- Cheringoma District on the map of Mozambique
- Country: Mozambique
- Province: Sofala
- Capital: Inhaminga

Area
- • Total: 6,954 km^{2} (2,685 sq mi)

Population (2007 census)
- • Total: 34,133
- • Density: 4.908/km^{2} (12.71/sq mi)

= Cheringoma District =

Cheringoma District is a district of Sofala Province in Mozambique. The principal town is
Inhaminga. The district is located in the northeast of the province, and borders with Caia District in the north, Marromeu District in the northeast, Muanza District in the south, Gorongosa District in the west, and with Maringué District in the northwest. In the south, it is bounded by the Indian Ocean. The area of the district is 6954 km2. It has a population of 34,133 as of 2007.

==Geography==
The northern part of the district belongs to the drainage basin of the Zambezi. The Zangué River, a major right tributary of the Zambezi, makes a border with Caia District. The rivers in the southeastern portion of the district drain into the Pungwe River.

The central part of the district lies on the Cheringoma Plateau. The highest point on the plateau is 379 meters elevation, located near Inhaminga. The plateau slopes steeply towards the north and west, and more gently towards the south and east.

The climate of the district is tropical wet dry (Aw in the Köppen climate classification). The average annual rainfall in the district varies between 1000 mm and 1200 mm.

==Demographics==
As of 2005, 43% of the population of the district was younger than 15 years. 23% of the population spoke Portuguese.

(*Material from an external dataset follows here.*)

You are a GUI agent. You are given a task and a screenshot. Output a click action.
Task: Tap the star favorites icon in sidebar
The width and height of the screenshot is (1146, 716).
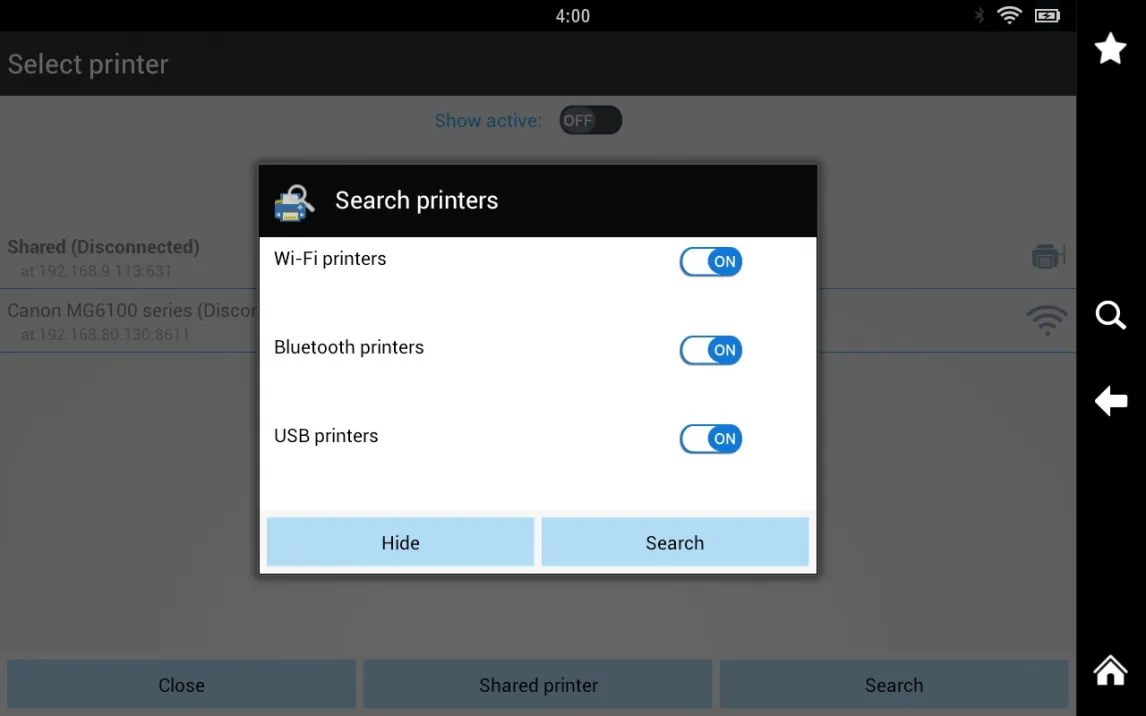pyautogui.click(x=1111, y=48)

The most common mothertongue among the population was Cindau. 81% were analphabetic, mostly women.

==Administrative divisions==
The district is divided into two postos, Inhaminga (four localities) and Inhamitanga (two localities).

==Economy==
Less than 1% of the households in the district have access to electricity.

===Agriculture===
In the district, there are 4,000 farms which have on average 1.3 ha of land. The main agricultural products are corn, cassava, cowpea, peanut, pearl millet, sorghum, and sweet potato.

===Transportation===
There is a road network in the district which includes a stretch of a national road connecting Beira and Caia. There is a railway between Beira and Caia as well. It is not operational.